Alıştırma Görevleri:
(a) Lord of the Rings Online üzerine yazıya göre, yazarın Amerika sunucusunda birlikte oynadığı ekibin çoğunluğu hangi yaşın üzerindeydi?
(b) Lütfen Lord of the Rings Online üzerine yazıyı kaldığı yerden sürdürün.

Alıntı Metin:

- - - - -

Arada Sırada Aklıma Geliyor: Bir Oyun, İki Seçim

(bu ekran görüntüsünü ben çekmedim, internetten buldum)

Lord of the Rings Online isimli bir oyun var. Bir seneden uzunca bir süre bu oyunu, yanlışlıkla girdiğim Amerika sunucusunda oynadım. Telaffuzu hoşuma gittiği için seçtiğim bu sunucuda çoğunluğu 50 yaş üzeri olan bir ekiple inanılmaz maceralara daldım. Ancak bu (belki) başka bir maceranın konusu. Bugün anlatmak istediğim, bu oldukça eski görünen oyundan arada sırada aklıma gelen iki sahne, iki seçim. Bu sahnelere geleceğiz ancak öncesinde sizi biraz bilgilendirmem gerekiyor.

- - - - -

Sağlanan Veriler:
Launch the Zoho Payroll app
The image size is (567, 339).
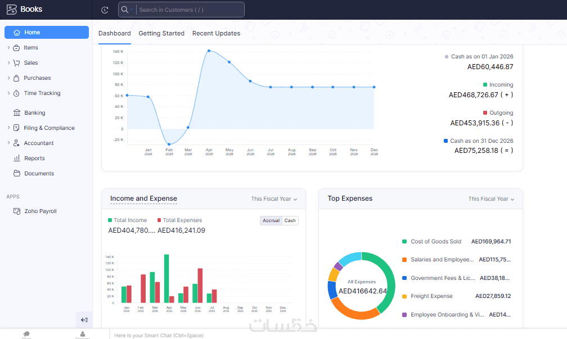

- - - - -

Alıştırma Cevapları:
(a) Ekibin çoğunluğu 50 yaşın üzerindeydi.

(b)
Lord of the Rings Online, adından da anlayacağınız üzere çok oyunculu bir oyun. Devasa haritasında (gerçekten devasa, internet üzerinden haritasının büyüklüğünü araştırabilirsiniz) sizi Orta Dünya atmosferine sokan özel müzikleriyle isterseniz hikayenin, Yüzük Kardeşliği'nin ayak izlerini izleyebilir; isterseniz tütün tüttürüp enstrüman çalabilir, isterseniz Sıçrayan Midilli'de takılabilir veya birkaç zanaat seçeneğinden birini seçip üretim işlerine girişebilirsiniz. Sadece Orta Dünya'da dolaşıp manzaranın keyfini çıkarmak da seçeneklerden bir tanesi.
(Axloin isimli cücenin Bree diyarlarına gelişi)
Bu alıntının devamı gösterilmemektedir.